Source information:
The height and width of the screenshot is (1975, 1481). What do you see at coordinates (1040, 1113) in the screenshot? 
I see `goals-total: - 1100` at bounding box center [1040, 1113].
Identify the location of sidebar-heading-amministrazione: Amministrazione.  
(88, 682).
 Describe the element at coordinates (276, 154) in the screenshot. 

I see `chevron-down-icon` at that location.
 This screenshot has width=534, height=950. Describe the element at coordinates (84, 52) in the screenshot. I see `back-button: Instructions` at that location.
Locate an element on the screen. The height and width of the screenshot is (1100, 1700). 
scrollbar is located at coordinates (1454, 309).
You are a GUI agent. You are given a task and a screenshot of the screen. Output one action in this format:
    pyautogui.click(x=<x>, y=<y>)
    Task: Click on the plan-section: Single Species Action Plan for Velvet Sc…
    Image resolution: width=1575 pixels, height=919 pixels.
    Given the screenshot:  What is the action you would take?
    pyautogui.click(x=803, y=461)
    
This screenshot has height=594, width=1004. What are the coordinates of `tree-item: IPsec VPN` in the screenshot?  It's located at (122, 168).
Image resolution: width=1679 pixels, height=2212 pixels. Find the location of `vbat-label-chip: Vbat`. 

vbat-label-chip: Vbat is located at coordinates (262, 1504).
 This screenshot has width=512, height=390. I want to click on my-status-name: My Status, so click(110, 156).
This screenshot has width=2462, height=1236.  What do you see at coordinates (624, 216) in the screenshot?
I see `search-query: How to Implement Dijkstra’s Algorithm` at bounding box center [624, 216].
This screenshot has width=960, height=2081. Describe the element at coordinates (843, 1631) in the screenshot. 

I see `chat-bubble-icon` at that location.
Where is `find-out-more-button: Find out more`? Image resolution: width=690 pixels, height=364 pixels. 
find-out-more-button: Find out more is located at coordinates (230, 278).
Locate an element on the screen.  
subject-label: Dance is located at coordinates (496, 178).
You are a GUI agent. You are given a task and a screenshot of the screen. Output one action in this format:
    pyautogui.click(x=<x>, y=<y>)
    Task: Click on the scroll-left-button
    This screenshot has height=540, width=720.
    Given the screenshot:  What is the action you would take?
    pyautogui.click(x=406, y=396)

Required action: Copy every one of the entries above word for word, keeping each line as it stands.

Answer to this exercise:
The height and width of the screenshot is (1975, 1481). What do you see at coordinates (1040, 1113) in the screenshot? 
I see `goals-total: - 1100` at bounding box center [1040, 1113].
Identify the location of sidebar-heading-amministrazione: Amministrazione.  
(88, 682).
 Describe the element at coordinates (276, 154) in the screenshot. 

I see `chevron-down-icon` at that location.
 This screenshot has width=534, height=950. Describe the element at coordinates (84, 52) in the screenshot. I see `back-button: Instructions` at that location.
Locate an element on the screen. The height and width of the screenshot is (1100, 1700). 
scrollbar is located at coordinates (1454, 309).
You are a GUI agent. You are given a task and a screenshot of the screen. Output one action in this format:
    pyautogui.click(x=<x>, y=<y>)
    Task: Click on the plan-section: Single Species Action Plan for Velvet Sc…
    Image resolution: width=1575 pixels, height=919 pixels.
    Given the screenshot:  What is the action you would take?
    pyautogui.click(x=803, y=461)
    
This screenshot has height=594, width=1004. What are the coordinates of `tree-item: IPsec VPN` in the screenshot?  It's located at (122, 168).
Image resolution: width=1679 pixels, height=2212 pixels. Find the location of `vbat-label-chip: Vbat`. 

vbat-label-chip: Vbat is located at coordinates (262, 1504).
 This screenshot has width=512, height=390. I want to click on my-status-name: My Status, so click(110, 156).
This screenshot has width=2462, height=1236.  What do you see at coordinates (624, 216) in the screenshot?
I see `search-query: How to Implement Dijkstra’s Algorithm` at bounding box center [624, 216].
This screenshot has width=960, height=2081. Describe the element at coordinates (843, 1631) in the screenshot. 

I see `chat-bubble-icon` at that location.
Where is `find-out-more-button: Find out more`? Image resolution: width=690 pixels, height=364 pixels. 
find-out-more-button: Find out more is located at coordinates (230, 278).
Locate an element on the screen.  
subject-label: Dance is located at coordinates (496, 178).
You are a GUI agent. You are given a task and a screenshot of the screen. Output one action in this format:
    pyautogui.click(x=<x>, y=<y>)
    Task: Click on the scroll-left-button
    This screenshot has height=540, width=720.
    Given the screenshot:  What is the action you would take?
    pyautogui.click(x=406, y=396)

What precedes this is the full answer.